I spent my youth, which seems so long ago, but sometimes not so long ago, on a dairy farm in PA. When I was about 10 I was, "Farmed Out" that is to say placed on a farm to work for my room and board. There I learned much. It was there that, although I did not realize it at the time, I was first touched by the spirit of the horse. While the farm always had an old tractor much of the work was done with the heavy horses, Dan and Bill. It was huddled in their stall on one of my first nights on the farm that I felt that spirit. I can still remember that feeling of comfort, safety that came over me. The first time in my short life that I felt that way.
|Grandma's Christmas Cactus -|
Life was suddenly so different. I had spent the previous 3 years locked in a room, with the sole window painted black. Here on the farm there was a vast openness that took some getting used to. Here on the farm there was suddenly no more ugliness, no harsh words and worse. But there was no love there either. I was there to work. I found my work fun though, mostly. I never really enjoyed shoveling out the privy. If you're too young to know what that is, try the google thing. It was here on the farm that I first discovered birds, too. My first was a Killdeer in the cornfield as I hoed thistles from between the stalks.
The farm had no modern conveniences, well we did have electric in the milk house, I suppose the dairy insisted on that. But the house and the rest of the farm had no running water or electric. One of my chores had been to carry and heat water for wash day Monday. Another to keep the wood box full.
One day, a few months after I'd arrived at the farm, a car pulled into the driveway between the house and barn and I watched from the barnyard as a woman walked up to the house. Soon she came out to me. It was my Grandma. I didn't know then, but she was forbidden to come see me. But she did.
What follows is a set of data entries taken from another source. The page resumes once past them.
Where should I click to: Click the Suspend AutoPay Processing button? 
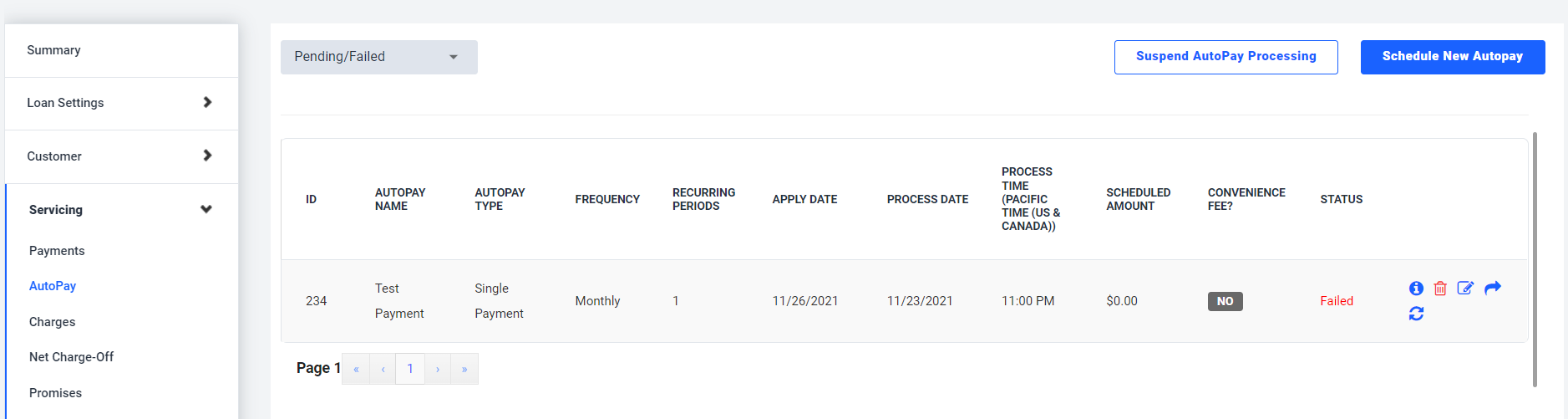tap(1226, 57)
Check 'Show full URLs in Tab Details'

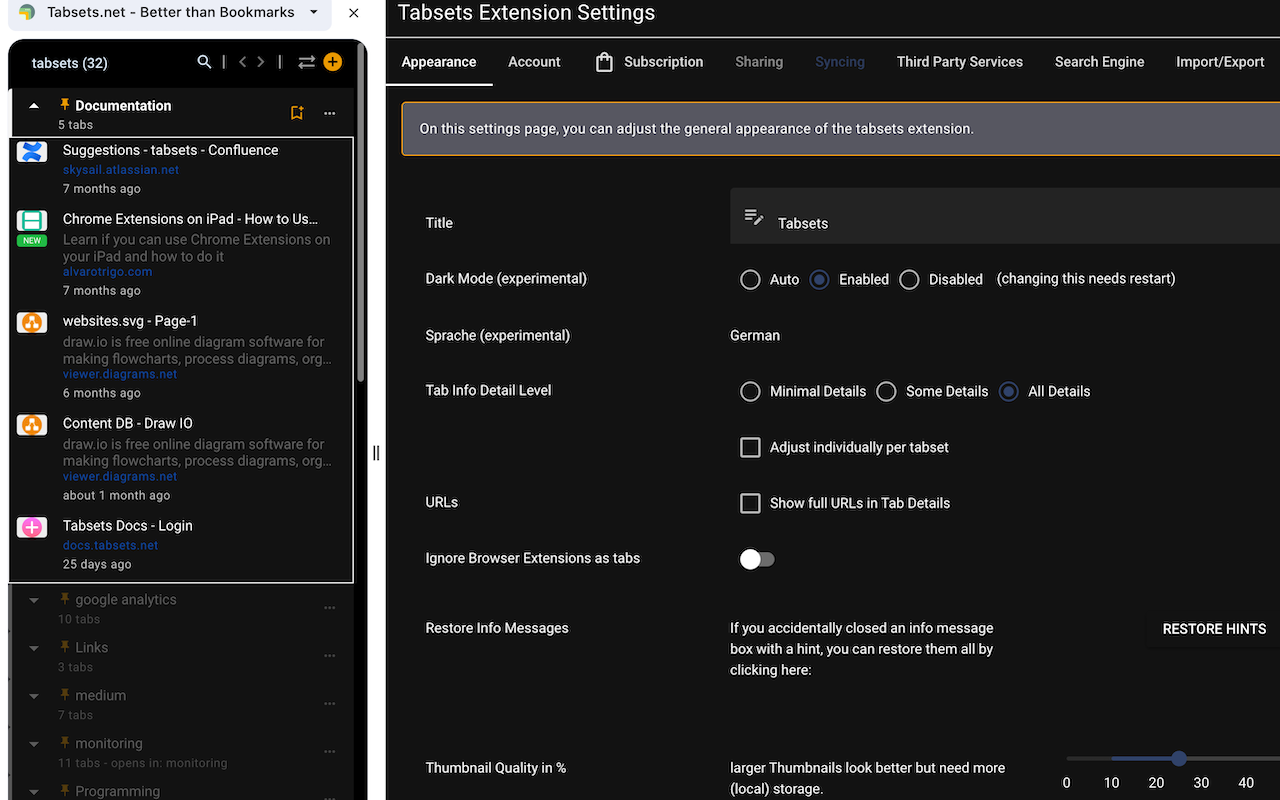pyautogui.click(x=750, y=503)
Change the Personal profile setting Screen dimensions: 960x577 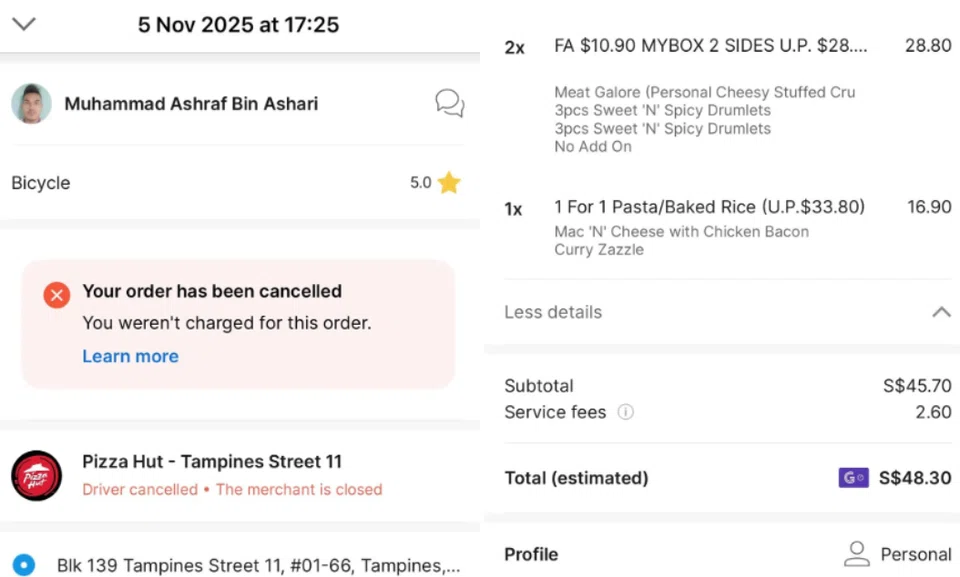(915, 554)
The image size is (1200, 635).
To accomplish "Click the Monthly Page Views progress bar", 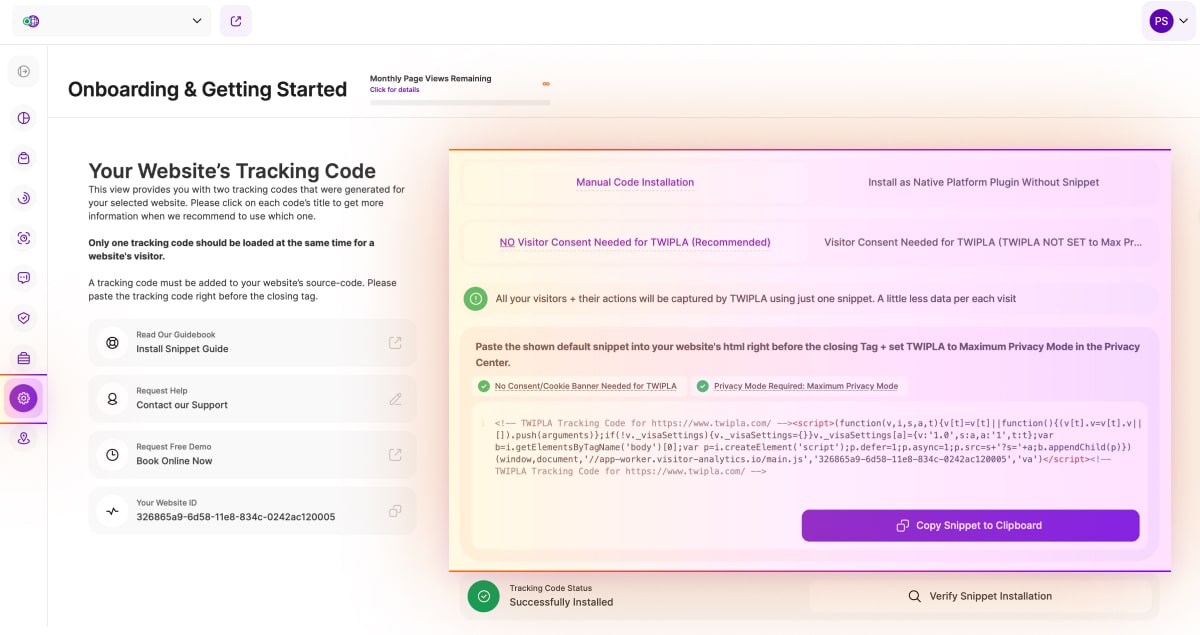I will pyautogui.click(x=460, y=101).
She told me later that she'd parked way off on other days and walked to safe vantage points to watch me work ... Until the day came that she would watch from afar no more. Years later she told me she would sit outside the house where I'd been in that room and stare at the black window for hours. From that first meeting on the farm Grandma became my only regular visitor. The folks didn't really like it, because when she visited it took me away from my work. But Grandma was very determined.
Robbie and I still have Grandma's Christmas Cactus. It blooms some years at Christmas, other years I guess it doesn't feel like it. Over the years it has sometimes struggled to stay with us, but like Grandma that little cactus is very determined. Grandma loved violets too, it was for her they had such a big role in my novel.
By my guess Grandma's cactus is well over thirty years old, and this year it's sporting a fine display of red blooms. I paused this morning on my way out for coffee with Kessy and said howdy to Grandma.
That raggedy little plant still brings Grandma's happy visits to me.